WHAT YOU NEED TO DO. Carry on the comment thread about putting black boxes in cars to raise tax revenue, starting after its last line.

TEXT BLOCK.
— start —

15 Comments on "A black box in your car? Some see a source of tax revenue"

  1. DC on Sun, 27th Oct 2013 8:22 pm 

    RoFL! More proof that ‘we’. and by we, I mean oil and auto corporations will do literally anything to keep our gas-powered trash cans rolling along to Wall-mart.

    Except of course, raise taxes on gas(if your an amerikan of course). All the civilized nations tax gas heavily. Not that is really an answer either, but at least no one goes to such extreme ways of avoiding raising gas taxes like the US and its captive ‘law-makers’ do.

    This article can be distilled down to one simple thing:

    Amerikan corporations will not permit the costs of gas-powered car-dependency to be borne by either the corporations themselves-or end users. Offloading of costs of amerikas cars-only culture is what the third world and the environment are for. At ALL costs, amerikas fat suburban slobs must be shielded from paying anything remotely like the costs of the damage there cars do. And forget about building bike or fixed surface rail to move people around. Its cars all the way down baby! Throw a tracking chip in em and were off to wall-mart!…..where they also put tracking chips in everything.

    But! Putting a tracking chip in there GM trash can-and building immensely complicated, expensive and fragile (wireless) networks to track their every move. Well that idea is on the table….

  2. rollin on Sun, 27th Oct 2013 8:47 pm 

    This is a total croc. So what if cars are getting more efficient, they still use fuel. Because they are lighter they do less road damage also.
    How can a fuel tax not work? If you buy transportation fuel, you use the road and pay the tax. Just increase it and stop using the funds for other projects.
    This whole thing about a black box that transmits data is just another expensive and unnecessary layer added to government that will have huge numbers of errors involved.
    The whole thing sounds like a spy campaign against the public under the guise of a tax system.
    And of course all that info will be sold to private concerns to make more money.

— end —

DATASET EXTRACT.
— start —

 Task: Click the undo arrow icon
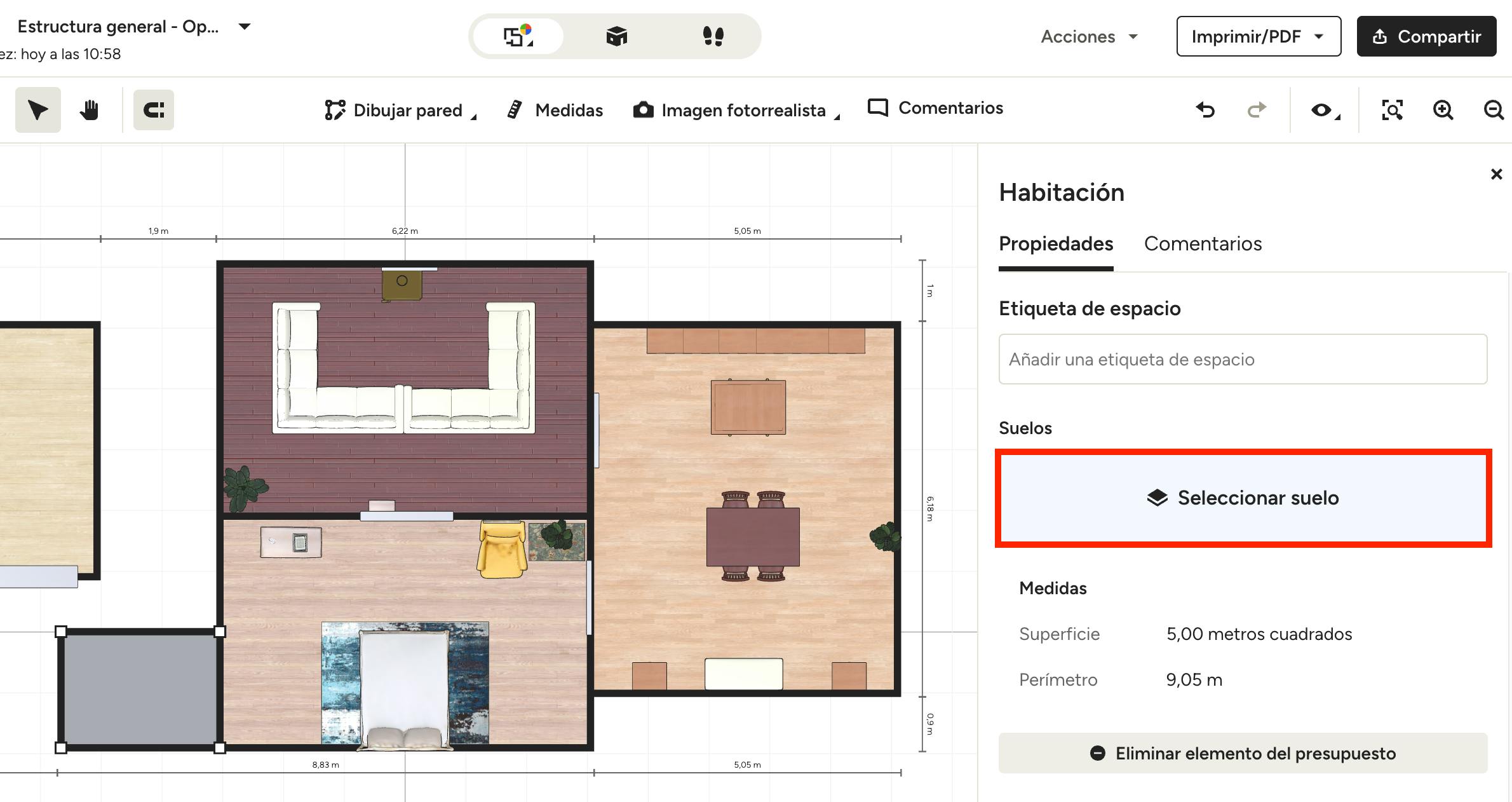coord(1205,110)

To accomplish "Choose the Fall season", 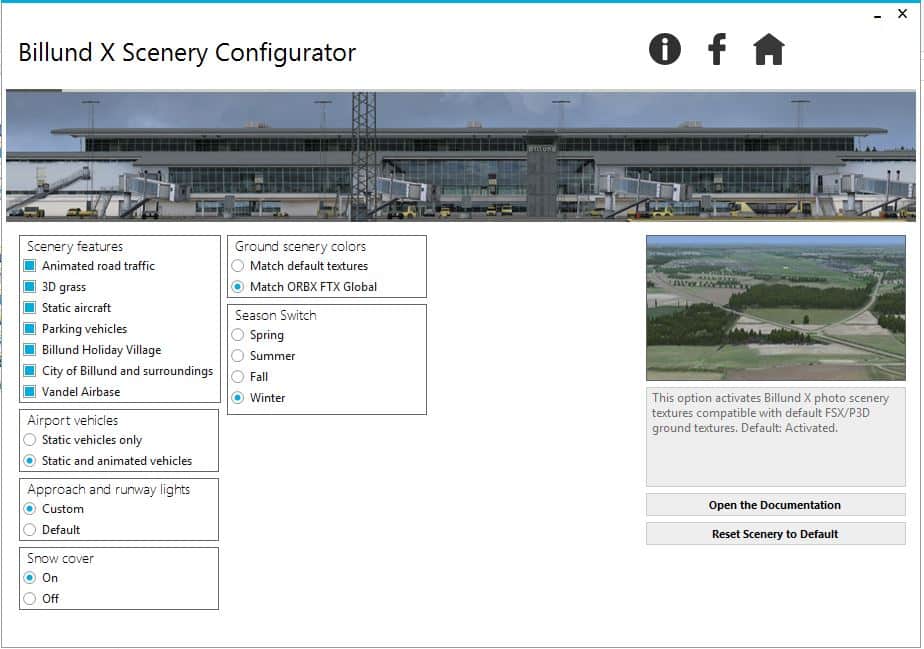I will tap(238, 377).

— end —

THE RESULT.
  3. rollin on Sun, 27th Oct 2013 8:56 pm 

    Of course the agencies could just as well look at our mileage and record it once or twice a year. But that would not put hundreds of millions into the pockets of their buddies and artificially boost the economy to make them look better.

  4. Norm on Sun, 27th Oct 2013 8:59 pm 

    Looks like liberals get an F on this one. Of course the gas tax is good enough. And use odometer readings for the electric cars. Sickly big brother tactics proposed, those who propose it want to destroy society even faster than it collapses naturally.

  5. Norm on Sun, 27th Oct 2013 9:04 pm 

    The liberals already have a finger up your tail pipe, its emission inspection. If your car is ck, keep driving. If you belch more smoke than a volcano, you get an exception. But they already have an odometer reading. Without any liberal black box. Far right is same as far left, they like lots of CIA, lots of black glass buildings with useless workers inside, watching your every move.

  6. action on Sun, 27th Oct 2013 10:29 pm 

    That will be the day I stop driving, so either way, they will fail with me to obtain any additional revenue for junky old highways.

  7. Kenz300 on Mon, 28th Oct 2013 12:12 am 

    Tax every vehicle at registration……. and raise the gas tax a few cents. Also stop building new roads to nowhere………

  8. Dave Thompson on Mon, 28th Oct 2013 12:19 am 

    None of this will soon matter. The affordable fuel to run, build and maintain infrastructure is quickly slipping away. Running cars and trucks in an affordable way relying on fossil fuel will become a thing of the past. All it will take is $150-200 plus crude, game over.

  9. rollin on Mon, 28th Oct 2013 1:42 am 

    How about all the cars and trucks that come from out of state? If the gas tax is gone, why do they get a free ride?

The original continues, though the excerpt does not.